Plant and insect enthusiasts will enjoy the Gumbo Limbo Trail, which also takes visitors on a half-mile path. Butterflies float across the hammock, and the bark mantis can be found at the trunks of the royal palm trees.
For this forested area, insect repellent is absolutely necessary prior to embarking on the trail. Signs also caution against poisonous plants, although the well-maintained path makes it easy to observe the plant and animal life without worrying too much about coming into contact with a dangerous leaf.
While creatures such as alligators or turtles are more prone to swimming in the sloughs that mark the Anhinga Trail, the Gumbo Limbo Trail includes solution holes formed by dissolved limestone. Occasionally, during the dry season, animals go to these areas to drink water, and there are signs throughout the trail reminding visitors to keep their distance from the local alligators.

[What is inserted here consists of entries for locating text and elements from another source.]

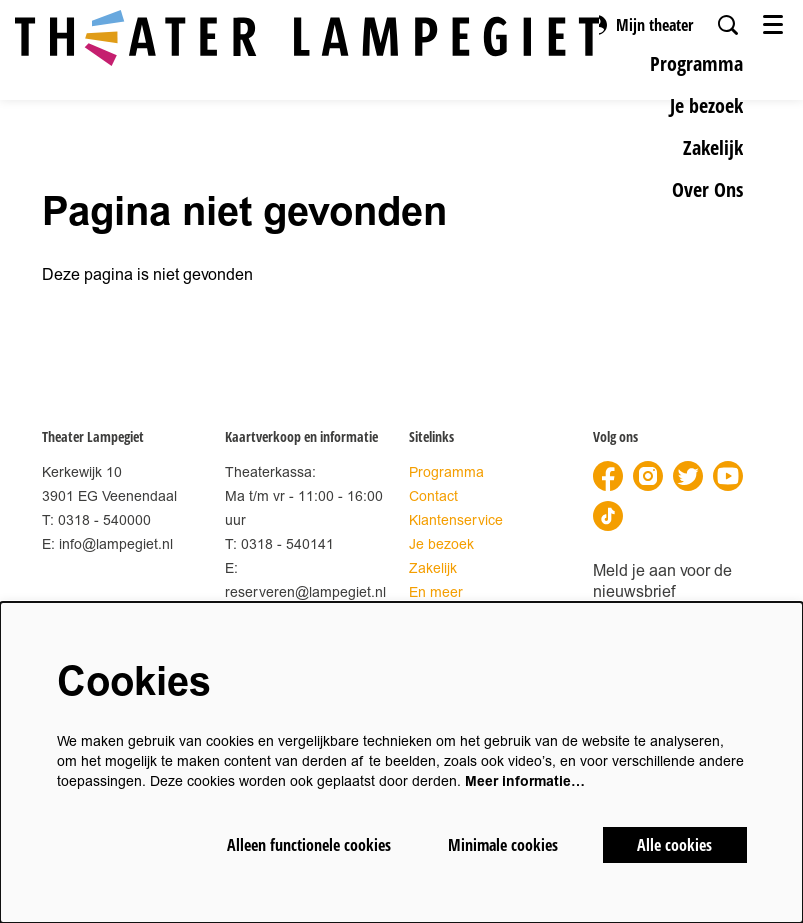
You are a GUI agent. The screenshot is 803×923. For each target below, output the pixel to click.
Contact (433, 496)
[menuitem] (696, 63)
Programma (446, 472)
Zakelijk (433, 568)
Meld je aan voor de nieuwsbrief (662, 581)
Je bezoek (441, 544)
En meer (436, 592)
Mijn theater (640, 25)
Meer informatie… (525, 781)
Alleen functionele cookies (309, 845)
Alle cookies (674, 845)
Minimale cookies (503, 845)
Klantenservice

The Gumbo Limbo Trail has much less human traffic than the Anhinga Trail, and walking through the shaded hammock you are likely to forget that the city of Miami is only 30 miles away.
After exploring both trails, visitors may be inclined to rest at a picnic table outside the Royal Palm Visitor Center, or peruse the books and other items at the small shop within the central area. On your way out, the Ernest Coe Visitor Center includes an open exhibit that highlights information on the wildlife species found throughout Everglades National Park.
A night on the town in Miami can be a costly affair and a weekend road trip to Disney World will set you back much more. The unique animal species and peace of mind you will discover during a day on the self-guided walking tours of the Everglades are among many reasons to take advantage of the natural beauty located right in our South Florida backyard.
If You Go
Total cost = $10 to enter park in a car
Total time = two to four hours
Visitor information 305-242-7700
How to get there
Travelers coming from the Miami area can take Florida’s Turnpike south and easily follow signs to the main entrance of the park. Driving is easiest on weekends, especially before noon. However, a word of caution: check the NASCAR schedule before making travel plans. The Homestead-Miami Speedway tends to crowd the roads, and if impatient race fans are not your cup of tea, you could be in for a long morning.
What to bring
Weather in South Florida during the late fall and early winter can vary from sunny and hot to breezy and cool. Even on a hot day, extra sweatshirts are packing essentials, since the temperature can be lower in the shady, wooded areas of the Gumbo Limbo Trail. No matter the temperature, avoid sandals, and stick to close-toed sneakers or hiking shoes for the best walking experience. Be sure to also include insect repellent, sunscreen, and a camera to capture any encounters with the park’s abundant wildlife.
Hitting the trails
After arriving at the Ernest Coe Visitor Center and picking up a map from the information desk, follow the road for four more miles to the Royal Palm Visitor Center. From here you can begin your self-guided walking tour.